** BRIEF **
Retype the news article about the former Japanese minister's jail term for vote buying in full, word for word.

** SELECTED PASSAGE **

World, Asia - Pacific

Japan’s ex-minister accepts 3-year jail term over vote buying

Katsuyuki Kawai was convicted for buying votes for his wife in 2019 upper house election

Riyaz ul Khaliq   | 21.10.2021
Japan’s ex-minister accepts 3-year jail term over vote buying

ISTANBUL 

A ruling party member and former minister in Japan on Thursday accepted a three-year jail term for corruption during the 2019 elections.

The move by former Justice Minister Katsuyuki Kawai comes as Japan goes to general elections at the end of this month where the ruling Liberal Democratic Party (LDP) will seek a fresh term.

Kawai was convicted for buying votes for his wife in the 2019 upper house election, Tokyo-based Kyodo News reported.

His wife, Anri Kawai, had won the seat in the election but was jailed for 16 months by a court in January. She was also suspended for five years from the elections.

He is the first minister in over 10 years to “have a prison term finalized”. Although he had first pleaded not guilty last year in August he later retracted and admitted to most of the charges early this year in March, seeking a suspended sentence.

“The responsibility is solely on me, and I am ready to accept it all,” Kawai said in a statement after dropping appeal against his conviction. “I ask for leniency on the people who have accepted cash.”

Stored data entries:
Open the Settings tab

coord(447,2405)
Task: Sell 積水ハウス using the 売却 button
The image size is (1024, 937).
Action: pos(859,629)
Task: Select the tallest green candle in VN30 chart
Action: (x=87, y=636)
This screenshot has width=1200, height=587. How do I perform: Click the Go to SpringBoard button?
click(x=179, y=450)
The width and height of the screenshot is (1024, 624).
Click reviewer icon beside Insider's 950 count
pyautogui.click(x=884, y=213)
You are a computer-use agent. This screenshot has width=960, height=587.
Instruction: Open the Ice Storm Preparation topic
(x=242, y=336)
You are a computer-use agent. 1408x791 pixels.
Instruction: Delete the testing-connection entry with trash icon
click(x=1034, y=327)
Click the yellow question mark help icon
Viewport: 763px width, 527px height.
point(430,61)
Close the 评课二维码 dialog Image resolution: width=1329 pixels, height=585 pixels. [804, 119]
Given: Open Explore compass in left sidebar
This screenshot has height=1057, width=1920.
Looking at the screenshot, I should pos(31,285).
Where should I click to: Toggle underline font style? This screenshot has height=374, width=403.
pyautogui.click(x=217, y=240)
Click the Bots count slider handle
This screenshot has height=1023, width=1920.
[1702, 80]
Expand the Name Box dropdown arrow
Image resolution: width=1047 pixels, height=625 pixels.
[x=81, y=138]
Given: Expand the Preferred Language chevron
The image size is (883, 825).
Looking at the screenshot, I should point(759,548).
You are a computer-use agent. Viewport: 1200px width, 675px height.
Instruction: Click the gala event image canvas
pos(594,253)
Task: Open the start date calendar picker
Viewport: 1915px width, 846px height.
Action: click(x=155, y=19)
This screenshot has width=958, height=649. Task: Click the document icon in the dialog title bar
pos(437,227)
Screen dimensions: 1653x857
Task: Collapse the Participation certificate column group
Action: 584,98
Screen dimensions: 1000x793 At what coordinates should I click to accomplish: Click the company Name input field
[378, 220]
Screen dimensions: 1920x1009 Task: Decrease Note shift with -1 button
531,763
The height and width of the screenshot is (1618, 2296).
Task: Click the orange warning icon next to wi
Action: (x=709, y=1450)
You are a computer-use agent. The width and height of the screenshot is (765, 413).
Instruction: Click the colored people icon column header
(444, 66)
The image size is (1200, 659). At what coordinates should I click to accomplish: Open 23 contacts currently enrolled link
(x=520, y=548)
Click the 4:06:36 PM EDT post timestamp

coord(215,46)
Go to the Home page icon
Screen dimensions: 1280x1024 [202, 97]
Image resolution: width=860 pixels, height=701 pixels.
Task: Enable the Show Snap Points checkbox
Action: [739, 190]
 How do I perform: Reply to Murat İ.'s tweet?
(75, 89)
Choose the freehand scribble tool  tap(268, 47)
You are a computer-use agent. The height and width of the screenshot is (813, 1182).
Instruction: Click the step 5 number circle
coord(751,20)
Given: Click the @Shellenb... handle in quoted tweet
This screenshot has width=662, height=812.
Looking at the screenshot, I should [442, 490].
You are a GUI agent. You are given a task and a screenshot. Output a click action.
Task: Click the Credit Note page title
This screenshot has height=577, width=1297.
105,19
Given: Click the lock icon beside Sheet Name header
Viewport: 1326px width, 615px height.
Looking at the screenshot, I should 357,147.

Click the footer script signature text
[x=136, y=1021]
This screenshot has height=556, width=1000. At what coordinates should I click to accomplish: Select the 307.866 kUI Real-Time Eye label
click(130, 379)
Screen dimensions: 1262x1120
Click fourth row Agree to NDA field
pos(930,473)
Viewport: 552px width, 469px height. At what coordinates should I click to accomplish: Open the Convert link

** YOUR RESPONSE **
World, Asia - Pacific

Japan’s ex-minister accepts 3-year jail term over vote buying

Katsuyuki Kawai was convicted for buying votes for his wife in 2019 upper house election

Riyaz ul Khaliq   | 21.10.2021
Japan’s ex-minister accepts 3-year jail term over vote buying

ISTANBUL 

A ruling party member and former minister in Japan on Thursday accepted a three-year jail term for corruption during the 2019 elections.

The move by former Justice Minister Katsuyuki Kawai comes as Japan goes to general elections at the end of this month where the ruling Liberal Democratic Party (LDP) will seek a fresh term.

Kawai was convicted for buying votes for his wife in the 2019 upper house election, Tokyo-based Kyodo News reported.

His wife, Anri Kawai, had won the seat in the election but was jailed for 16 months by a court in January. She was also suspended for five years from the elections.

He is the first minister in over 10 years to “have a prison term finalized”. Although he had first pleaded not guilty last year in August he later retracted and admitted to most of the charges early this year in March, seeking a suspended sentence.

“The responsibility is solely on me, and I am ready to accept it all,” Kawai said in a statement after dropping appeal against his conviction. “I ask for leniency on the people who have accepted cash.”